Another element I disliked was the almost total absence of Bonnie Langford, something no Doctor Who fan would likely have said back in 1987. Mel is a useful, appealing character, and here she’s stuck on the sidelines, wandering around with the Valeyard and asking questions. Liz White turns up as Time Lord pseudo-companion Genesta – and seriously, a Time Lord with a Yorkshire accent taking Matrix engineering classes at night school? The demystification of Gallifrey continues apace – and dutifully follows the Doctor around asking questions. I generally liked the inclusion of Sylvester McCoy at the very end, but I’m not sure about the decision to have them share the final line – shouldn’t that be Baker’s alone?

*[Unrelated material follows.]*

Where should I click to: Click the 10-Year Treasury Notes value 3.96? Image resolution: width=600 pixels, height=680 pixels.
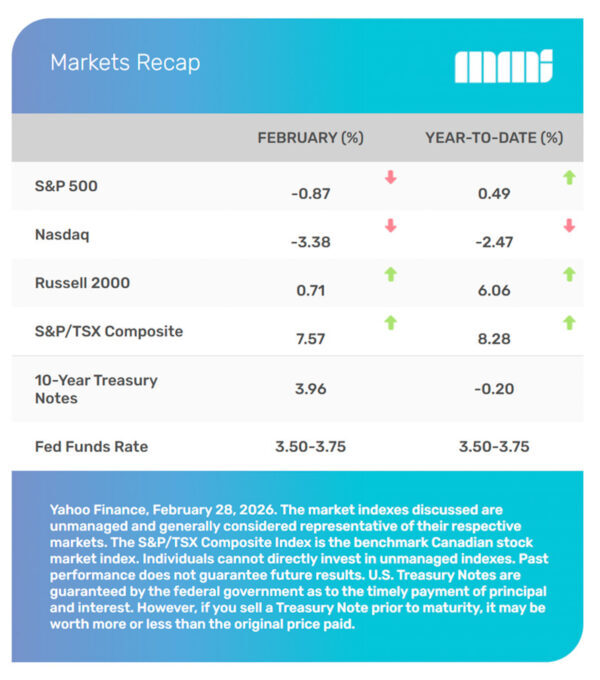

There’s a lot of technobabble, a lot of incomprehensible sound design… it’s a Big Finish epic in every way, good and bad, but the central performances from Baker and Jayston hold the entire thing together. In the end, though, what’s the lesson of “The Brink of Death” and the box set as a whole? It’s better than the two “last adventure” novels, but that’s hardly an achievement – really, if there’s a takeaway here, it’s that fans should leave well enough alone. It wasn’t dignified and it wasn’t meaningful, but can’t we just accept that the Sixth Doctor hit his head on the TARDIS console and be done with it? Do we have to keep trying to cram universe-spanning epics into the opening moments of “Time and the Rani?” This was supposed to be a mind-blowing epic; instead it lands with a dull thud.
In a recent poll ranking the Doctor Who regeneration stories, “The Trial of a Time Lord” came last, probably because it isn’t a regeneration story in the first place, and Colin Baker was understandably upset. Well, now he has a regeneration story of his own, and guess what? It’s still the worst.